> [EXERCISE AIM]: Reproduce everything from the line containing "Given: Open matsteiner's user profile link" down to the end of the material, swapping "Filtrer" for "Filter" and changing nothing else. Omit the pictures from your answer.

> [MATERIALS PROVIDED]:
▬▬▬

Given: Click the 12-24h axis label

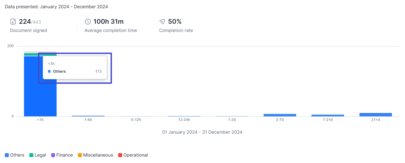Looking at the screenshot, I should (184, 120).
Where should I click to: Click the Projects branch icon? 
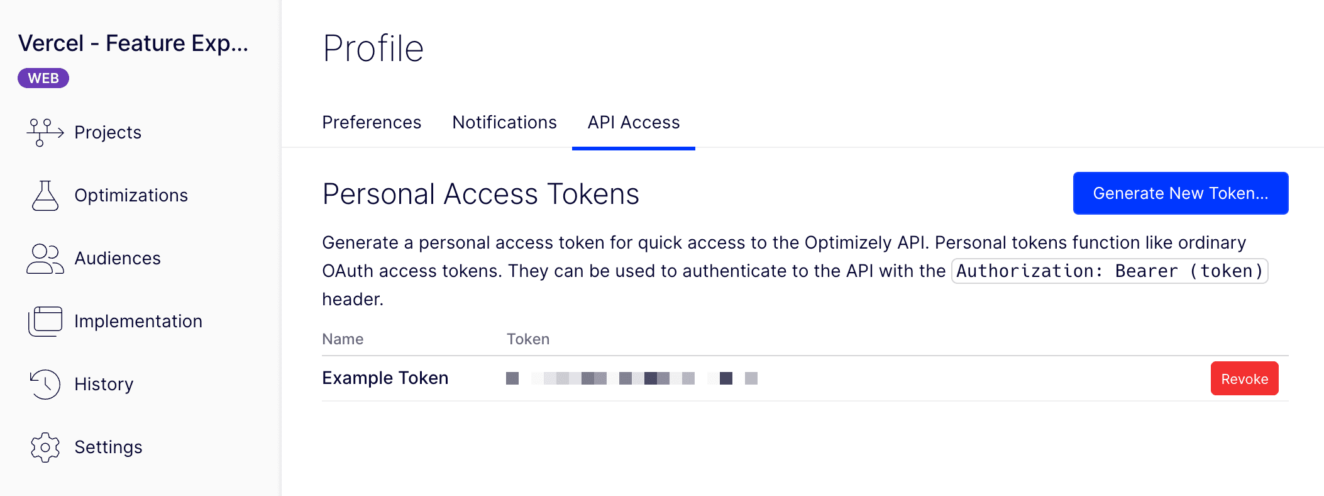[45, 132]

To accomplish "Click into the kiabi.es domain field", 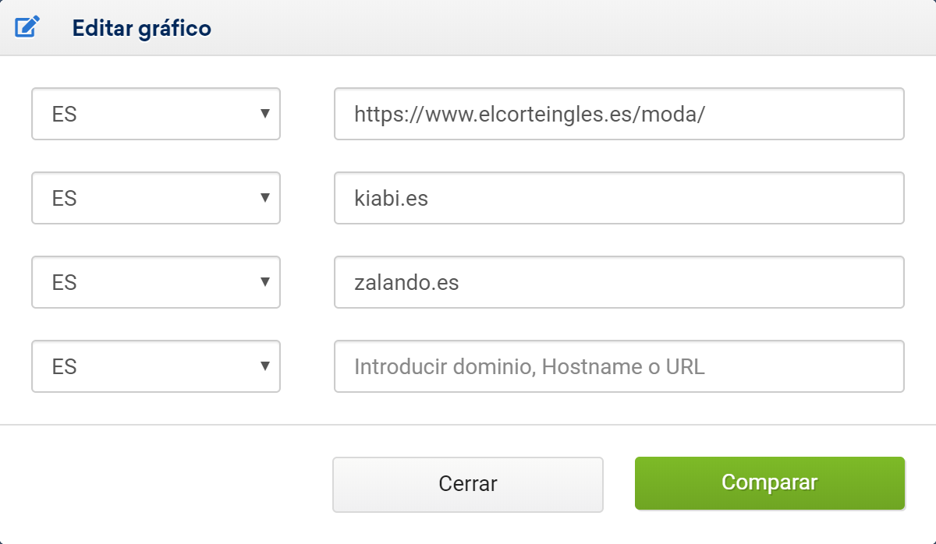I will [x=619, y=198].
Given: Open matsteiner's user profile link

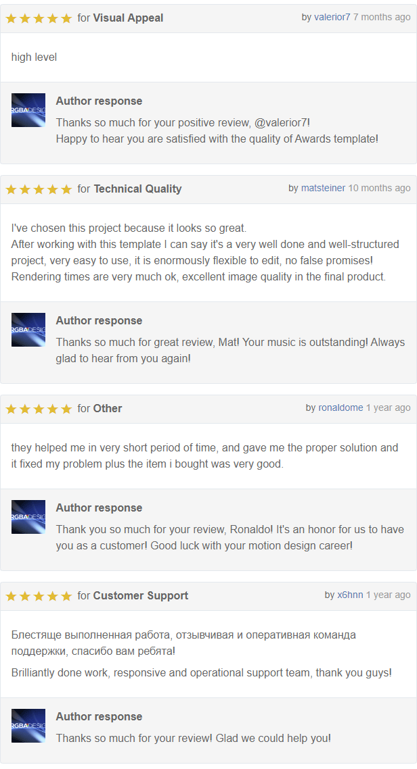Looking at the screenshot, I should pyautogui.click(x=323, y=189).
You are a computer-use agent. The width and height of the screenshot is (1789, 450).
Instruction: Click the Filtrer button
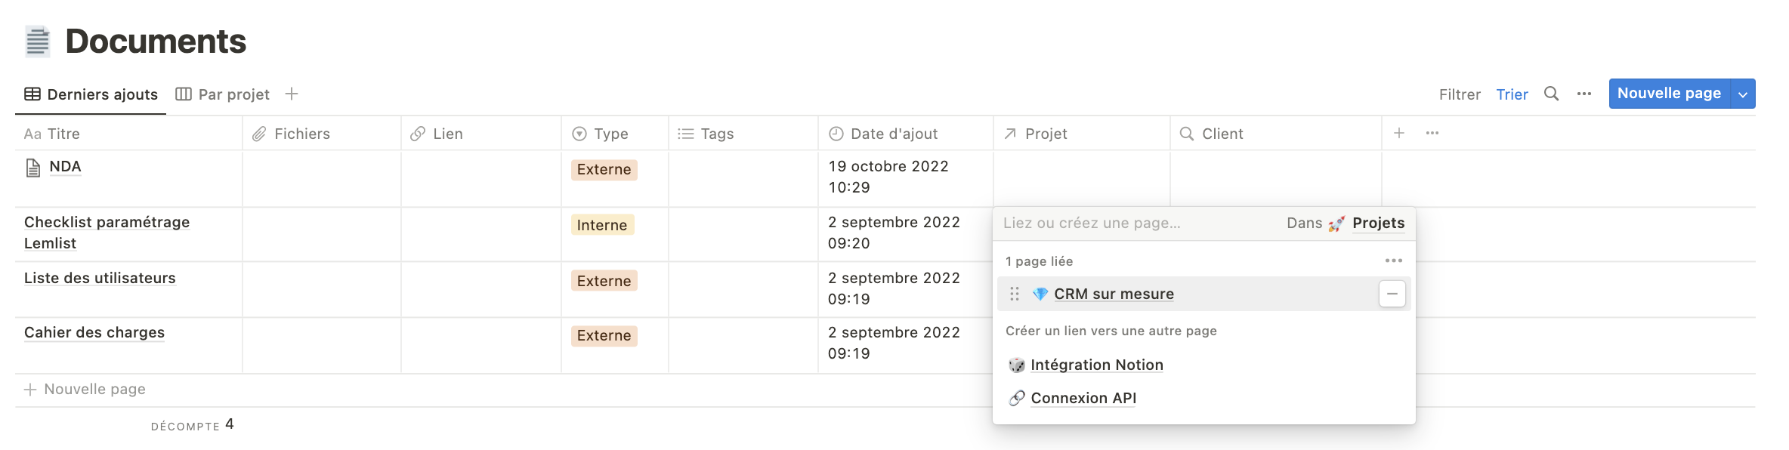point(1459,94)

▬▬▬

> [RESPONSE TO THE TASK]:
Given: Open matsteiner's user profile link

Looking at the screenshot, I should pyautogui.click(x=323, y=189).
You are a computer-use agent. The width and height of the screenshot is (1789, 450).
Instruction: Click the Filter button
point(1459,94)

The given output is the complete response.